I am doing hematology ( blood related diseases) at the moment. It amuses me how much I thought I already know about sickle cell disease, SCD, which is one of the commonest hematological disorders,  and how much I daily learn. When to start hydroxyurea, exchange transfusion and why, what is the complication of different chelating agents, what is the average life of sickled cell ( 20 days compared to 120 days in normal red blood cell), MoyaMoya ,…. How to manage an ischemic stroke in a SCD? Definitely not by antiplatelet/anticoagulation/beta blocker alone. That is a misconception. ! And according to our  consultant it is a common one! The treatment is by exchange transfusion, in which you take blood from a patient and replace it with a normal healthy blood. The idea is to decrease Hb S level, the source of the problem. Many patient retain their neurological function afterwards. (if recognized and treated early). The following paragraph explain the mechanism, so feel free to skip it.

SCD starts at the DNA level while making the building blocks of the hemoglobin (Hb: the oxygen transport in red blood cells (RBC)). A new protein formed by faulty coding: mutation. This makes The Hb less stable. Any hypoxia ( reduce oxygen pressure due to high altitude, dehydration …) will cause the Hb to precipitate, pulling the membrane along and causing leaking of potassium & water out of the RBC and calcium influx. This will result in red blood cell dehydration and the RBC loose it's biconcave disc form to a sickled one. If the hypoxia corrected in reasonable time the RBC may retain to normal shape, and it is only called pseudosickled. If not it'll take a more lunar shape and become sickled for good: sickled cell. Such cell has sharp surface and it affects it surroundings ( blood vessel, activate platelet..) and it clumps with each other occluding small blood vessels causing the famous pain. The smallest vessels are the easiest to clog, hence bone is the most common site of such crisis. The vasooccluasive crisis can happen anywhere in the body, including the brain and that is why the SCD patient has high prevalence of strokes – and at younger age-compare to the general population. Other common sites are the spleen ( which they usually lose by adulthood due to frequent infarcts, a phenomena known as autosplenectomy) and the lung, where it cause the life threatening acute chest syndrome.

=== GIVEN DATA ===
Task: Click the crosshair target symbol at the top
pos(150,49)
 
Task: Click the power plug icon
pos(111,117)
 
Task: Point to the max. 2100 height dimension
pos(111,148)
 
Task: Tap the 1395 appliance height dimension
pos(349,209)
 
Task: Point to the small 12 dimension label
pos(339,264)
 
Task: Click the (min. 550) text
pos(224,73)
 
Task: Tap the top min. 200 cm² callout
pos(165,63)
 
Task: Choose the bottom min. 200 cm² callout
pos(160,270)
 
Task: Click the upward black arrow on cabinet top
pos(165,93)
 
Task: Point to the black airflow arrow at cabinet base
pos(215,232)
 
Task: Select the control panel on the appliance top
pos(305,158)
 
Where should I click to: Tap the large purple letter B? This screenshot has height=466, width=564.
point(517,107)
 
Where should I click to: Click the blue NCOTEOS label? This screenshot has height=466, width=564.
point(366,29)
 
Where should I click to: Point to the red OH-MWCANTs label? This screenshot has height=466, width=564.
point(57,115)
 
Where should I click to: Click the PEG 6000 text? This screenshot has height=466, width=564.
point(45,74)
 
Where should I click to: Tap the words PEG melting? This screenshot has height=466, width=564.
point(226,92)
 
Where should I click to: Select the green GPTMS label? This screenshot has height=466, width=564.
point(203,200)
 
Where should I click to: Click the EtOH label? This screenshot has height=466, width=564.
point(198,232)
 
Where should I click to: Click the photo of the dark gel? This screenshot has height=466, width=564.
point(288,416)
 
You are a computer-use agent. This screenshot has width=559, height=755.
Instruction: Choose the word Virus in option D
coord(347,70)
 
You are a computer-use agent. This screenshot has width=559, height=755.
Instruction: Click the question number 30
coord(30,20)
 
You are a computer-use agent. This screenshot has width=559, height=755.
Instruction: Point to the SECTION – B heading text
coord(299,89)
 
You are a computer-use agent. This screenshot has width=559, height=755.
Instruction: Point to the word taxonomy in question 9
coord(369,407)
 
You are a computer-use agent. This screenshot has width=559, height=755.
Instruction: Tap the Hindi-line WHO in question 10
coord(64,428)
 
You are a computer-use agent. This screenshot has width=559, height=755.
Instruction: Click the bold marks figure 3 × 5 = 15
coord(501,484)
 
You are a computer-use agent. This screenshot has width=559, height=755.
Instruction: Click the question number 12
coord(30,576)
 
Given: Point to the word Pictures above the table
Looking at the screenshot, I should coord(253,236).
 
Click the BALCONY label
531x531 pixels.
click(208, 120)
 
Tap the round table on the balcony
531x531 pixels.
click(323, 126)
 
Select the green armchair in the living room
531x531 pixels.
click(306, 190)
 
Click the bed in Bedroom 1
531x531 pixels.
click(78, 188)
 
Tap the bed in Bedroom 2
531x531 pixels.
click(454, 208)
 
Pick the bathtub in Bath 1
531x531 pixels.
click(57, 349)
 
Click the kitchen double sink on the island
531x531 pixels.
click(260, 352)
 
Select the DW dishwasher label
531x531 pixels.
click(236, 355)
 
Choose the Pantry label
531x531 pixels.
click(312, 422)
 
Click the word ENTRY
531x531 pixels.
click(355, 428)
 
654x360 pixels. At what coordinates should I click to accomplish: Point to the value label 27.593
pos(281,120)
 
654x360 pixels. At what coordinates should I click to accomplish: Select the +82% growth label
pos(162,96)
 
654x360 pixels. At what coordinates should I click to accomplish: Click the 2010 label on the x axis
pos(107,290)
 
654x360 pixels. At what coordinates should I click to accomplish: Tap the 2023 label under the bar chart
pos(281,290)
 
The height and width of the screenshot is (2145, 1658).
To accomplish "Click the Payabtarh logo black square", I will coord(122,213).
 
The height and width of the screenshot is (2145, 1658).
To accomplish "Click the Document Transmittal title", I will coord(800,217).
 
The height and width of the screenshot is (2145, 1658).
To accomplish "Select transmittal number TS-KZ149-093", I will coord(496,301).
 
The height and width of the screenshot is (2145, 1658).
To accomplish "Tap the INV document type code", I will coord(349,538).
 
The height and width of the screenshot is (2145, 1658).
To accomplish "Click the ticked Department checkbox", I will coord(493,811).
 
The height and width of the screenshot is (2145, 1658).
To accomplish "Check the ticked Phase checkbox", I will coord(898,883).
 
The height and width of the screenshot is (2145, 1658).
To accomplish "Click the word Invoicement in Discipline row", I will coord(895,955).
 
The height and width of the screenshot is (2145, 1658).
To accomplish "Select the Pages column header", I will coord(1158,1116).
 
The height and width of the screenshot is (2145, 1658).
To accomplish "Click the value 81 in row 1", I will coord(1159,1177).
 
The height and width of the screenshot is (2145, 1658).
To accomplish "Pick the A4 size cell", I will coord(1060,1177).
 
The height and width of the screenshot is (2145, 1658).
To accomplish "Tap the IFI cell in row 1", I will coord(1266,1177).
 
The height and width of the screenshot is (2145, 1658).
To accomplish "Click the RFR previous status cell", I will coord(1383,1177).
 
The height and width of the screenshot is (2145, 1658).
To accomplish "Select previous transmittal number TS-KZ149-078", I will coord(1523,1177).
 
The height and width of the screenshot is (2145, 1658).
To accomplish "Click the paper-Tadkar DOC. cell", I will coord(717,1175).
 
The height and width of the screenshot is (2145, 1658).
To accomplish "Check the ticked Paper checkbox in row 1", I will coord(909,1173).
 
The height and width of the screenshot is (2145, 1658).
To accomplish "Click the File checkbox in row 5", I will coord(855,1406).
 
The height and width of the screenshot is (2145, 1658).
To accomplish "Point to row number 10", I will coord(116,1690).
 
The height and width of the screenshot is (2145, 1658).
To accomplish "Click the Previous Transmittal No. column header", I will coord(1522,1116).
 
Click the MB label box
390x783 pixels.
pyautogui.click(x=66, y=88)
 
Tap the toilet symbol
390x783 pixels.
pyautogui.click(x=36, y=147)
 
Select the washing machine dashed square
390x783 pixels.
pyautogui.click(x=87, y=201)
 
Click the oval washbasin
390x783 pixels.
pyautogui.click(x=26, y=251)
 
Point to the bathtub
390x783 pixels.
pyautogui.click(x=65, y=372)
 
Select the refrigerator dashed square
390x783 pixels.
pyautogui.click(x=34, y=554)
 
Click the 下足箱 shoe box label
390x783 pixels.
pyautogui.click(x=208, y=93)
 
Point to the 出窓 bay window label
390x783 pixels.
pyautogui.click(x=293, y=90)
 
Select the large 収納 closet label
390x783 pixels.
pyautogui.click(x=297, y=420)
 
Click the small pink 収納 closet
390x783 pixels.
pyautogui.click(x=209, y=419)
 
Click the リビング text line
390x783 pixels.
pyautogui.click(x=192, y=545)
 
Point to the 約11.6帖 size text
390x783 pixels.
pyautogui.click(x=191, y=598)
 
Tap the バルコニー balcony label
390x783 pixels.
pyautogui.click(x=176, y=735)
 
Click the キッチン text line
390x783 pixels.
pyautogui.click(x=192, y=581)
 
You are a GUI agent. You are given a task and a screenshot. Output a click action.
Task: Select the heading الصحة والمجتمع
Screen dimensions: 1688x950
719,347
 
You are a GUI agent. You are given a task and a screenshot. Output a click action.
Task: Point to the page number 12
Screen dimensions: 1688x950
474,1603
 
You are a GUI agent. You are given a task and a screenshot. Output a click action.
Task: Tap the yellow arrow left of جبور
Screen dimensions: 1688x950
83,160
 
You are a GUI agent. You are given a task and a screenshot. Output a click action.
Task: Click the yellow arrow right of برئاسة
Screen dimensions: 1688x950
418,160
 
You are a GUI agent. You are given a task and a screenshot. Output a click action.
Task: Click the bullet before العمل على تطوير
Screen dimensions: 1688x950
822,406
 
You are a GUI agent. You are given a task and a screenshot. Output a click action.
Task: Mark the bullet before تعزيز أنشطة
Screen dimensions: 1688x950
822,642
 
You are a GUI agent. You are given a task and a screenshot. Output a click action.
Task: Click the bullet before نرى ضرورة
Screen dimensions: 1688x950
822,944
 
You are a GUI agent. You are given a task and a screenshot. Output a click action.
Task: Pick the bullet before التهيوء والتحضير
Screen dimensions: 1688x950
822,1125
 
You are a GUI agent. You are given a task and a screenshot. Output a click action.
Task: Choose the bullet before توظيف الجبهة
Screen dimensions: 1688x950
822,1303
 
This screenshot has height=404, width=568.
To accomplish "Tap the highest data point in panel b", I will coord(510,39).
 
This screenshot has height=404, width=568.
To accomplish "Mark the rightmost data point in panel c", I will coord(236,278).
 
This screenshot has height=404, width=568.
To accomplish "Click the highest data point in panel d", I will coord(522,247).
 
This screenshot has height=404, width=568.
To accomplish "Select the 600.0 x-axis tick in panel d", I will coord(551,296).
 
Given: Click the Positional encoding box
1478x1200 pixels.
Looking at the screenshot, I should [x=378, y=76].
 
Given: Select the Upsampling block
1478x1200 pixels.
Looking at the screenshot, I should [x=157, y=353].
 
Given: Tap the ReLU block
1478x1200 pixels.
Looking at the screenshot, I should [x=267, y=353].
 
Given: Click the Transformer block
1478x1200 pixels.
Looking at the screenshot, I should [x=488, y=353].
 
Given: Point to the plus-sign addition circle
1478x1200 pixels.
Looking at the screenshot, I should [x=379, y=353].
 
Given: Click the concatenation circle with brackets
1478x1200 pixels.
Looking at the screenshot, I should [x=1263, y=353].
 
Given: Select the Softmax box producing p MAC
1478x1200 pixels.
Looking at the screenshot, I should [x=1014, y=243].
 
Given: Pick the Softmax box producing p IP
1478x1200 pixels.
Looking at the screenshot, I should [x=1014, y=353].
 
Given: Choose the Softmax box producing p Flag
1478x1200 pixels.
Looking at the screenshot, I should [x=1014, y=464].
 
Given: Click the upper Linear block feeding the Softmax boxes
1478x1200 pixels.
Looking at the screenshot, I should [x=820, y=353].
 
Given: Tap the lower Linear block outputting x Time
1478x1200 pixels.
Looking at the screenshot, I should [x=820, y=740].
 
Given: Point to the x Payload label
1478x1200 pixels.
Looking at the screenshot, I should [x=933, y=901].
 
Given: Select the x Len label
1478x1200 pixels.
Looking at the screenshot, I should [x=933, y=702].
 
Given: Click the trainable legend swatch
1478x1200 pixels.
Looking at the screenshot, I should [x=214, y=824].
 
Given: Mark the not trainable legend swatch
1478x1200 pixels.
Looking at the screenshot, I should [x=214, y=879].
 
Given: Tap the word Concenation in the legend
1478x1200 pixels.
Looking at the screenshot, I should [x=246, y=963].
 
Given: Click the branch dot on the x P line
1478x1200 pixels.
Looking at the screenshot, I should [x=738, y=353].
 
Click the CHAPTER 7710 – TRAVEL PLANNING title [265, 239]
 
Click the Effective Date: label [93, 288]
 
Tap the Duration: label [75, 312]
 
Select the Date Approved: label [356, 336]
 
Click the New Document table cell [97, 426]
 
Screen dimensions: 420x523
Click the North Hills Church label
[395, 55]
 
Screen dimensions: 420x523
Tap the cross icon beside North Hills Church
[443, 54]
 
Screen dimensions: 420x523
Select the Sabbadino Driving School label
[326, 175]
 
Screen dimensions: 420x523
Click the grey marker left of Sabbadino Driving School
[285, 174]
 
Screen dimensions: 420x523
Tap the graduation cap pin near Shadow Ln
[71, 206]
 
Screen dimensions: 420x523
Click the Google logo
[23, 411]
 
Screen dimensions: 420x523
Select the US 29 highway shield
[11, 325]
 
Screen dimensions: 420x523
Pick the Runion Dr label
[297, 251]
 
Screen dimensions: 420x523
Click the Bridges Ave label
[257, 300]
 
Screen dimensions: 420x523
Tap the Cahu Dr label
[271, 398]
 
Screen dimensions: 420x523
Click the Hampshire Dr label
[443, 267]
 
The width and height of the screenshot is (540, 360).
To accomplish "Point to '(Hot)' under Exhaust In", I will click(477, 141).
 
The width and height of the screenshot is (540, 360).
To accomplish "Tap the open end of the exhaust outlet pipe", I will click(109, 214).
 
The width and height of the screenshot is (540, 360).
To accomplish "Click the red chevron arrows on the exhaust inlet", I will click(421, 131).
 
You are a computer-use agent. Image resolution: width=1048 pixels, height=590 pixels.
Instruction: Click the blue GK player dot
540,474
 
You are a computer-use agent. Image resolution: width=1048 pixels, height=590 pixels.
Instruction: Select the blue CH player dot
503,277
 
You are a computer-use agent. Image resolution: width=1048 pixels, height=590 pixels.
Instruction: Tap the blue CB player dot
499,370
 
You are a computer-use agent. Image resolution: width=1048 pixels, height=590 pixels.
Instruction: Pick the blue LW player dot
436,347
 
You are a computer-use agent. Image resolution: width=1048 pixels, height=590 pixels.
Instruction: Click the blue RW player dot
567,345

=== YOUR TASKS ===
1 > Rewrite the paragraph of the sickle cell disease text that begins "SCD starts at the DNA level" as a bulleted list, keeping its main facts.
2 > According to the sickle cell disease text, what is the treatment for an ischemic stroke in a patient with SCD?
3 > Extend the sickle cell disease text, starting after its last sentence.
The entries come from a different source than the sickle cell disease text.

=== EXERCISE RESPONSES ===
1 >
- SCD begins at the DNA level. A mutation produces a faulty protein in hemoglobin (Hb, the oxygen carrier in red blood cells), which makes the Hb less stable.
- Hypoxia, for example from high altitude or dehydration, makes the Hb precipitate and pull the membrane with it. Potassium and water leak out of the cell, and calcium flows in.
- The red blood cell dehydrates and changes from a biconcave disc to a sickled shape.
- If the hypoxia is corrected in reasonable time, the cell may return to its normal shape and is called pseudosickled. Otherwise it takes a more lunar shape and stays sickled for good.
- Sickled cells have sharp surfaces that affect their surroundings, such as blood vessels and platelets. They clump together and block small vessels, which causes pain.
- The smallest vessels clog most easily, so bone is the most common site of crisis.
- A vasoocclusive crisis can happen anywhere, including the brain. This is why SCD patients have more strokes than the general population, and at a younger age.
- Other common sites are:
  - the spleen, which patients usually lose by adulthood through repeated infarcts (autosplenectomy)
  - the lung, where a crisis causes the life-threatening acute chest syndrome

2 > Exchange transfusion: blood is taken from the patient and replaced with normal healthy blood to lower the Hb S level.

3 >
Back to life as a senior medical student. Will we are expected to work like interns except we got some teaching and don't have to write stupid discharges and referrals. But we need to clerk , assess, format a plan and write it up in the hospital system. And we have a tiny tyny book that we need to fill with procedures and reflections and such.. and that reminds me I need to write my case  now and read about Hodgkin lymphoma!

See you soon.

Old Up date

 Hi,
I wrote this months ago. I guess I'll post it because it was written in the middle of exam chaos and I need to document my feeling, the uncertainty I am sure every med students will experience! Thankfully it turned  out I did quite well.
====I had finished my OSCEs.   I blow them big times. The easiest stations especially.  I think I'll need to  take a reset. It was so awful I could see the disappointment in my doctors –mentors_ faces. 

I am not sure what went wrong because I  kept omitting major parts of each station.  Example: I kept telling myself not to forget PR & genital exam & at least mention about the ideal exposure .. I walked out of the exam room without even mentioning them.  Every time I get out of an examination station I remember things I was supposed to do.  This happen with every station. Every single one.

Never mind,

Tomorrow  I'll have my first written.   Couldn't study today or didn't want too! I covered the whole material last week & I know I need to reread but I spent half an hour staring at my notes & then decide not to read. 12 hours break..I repeat my exam is tomorrow..  no feeling. Not even A tiny winy feeling of guilt.

Oh and the elective things, it is cancelled. I will do it locally now.

I just need to read the cardio part, not only for the exam but also because I hate cardio & rarely read about it.

2 more exam blocks . Let's pray I pass.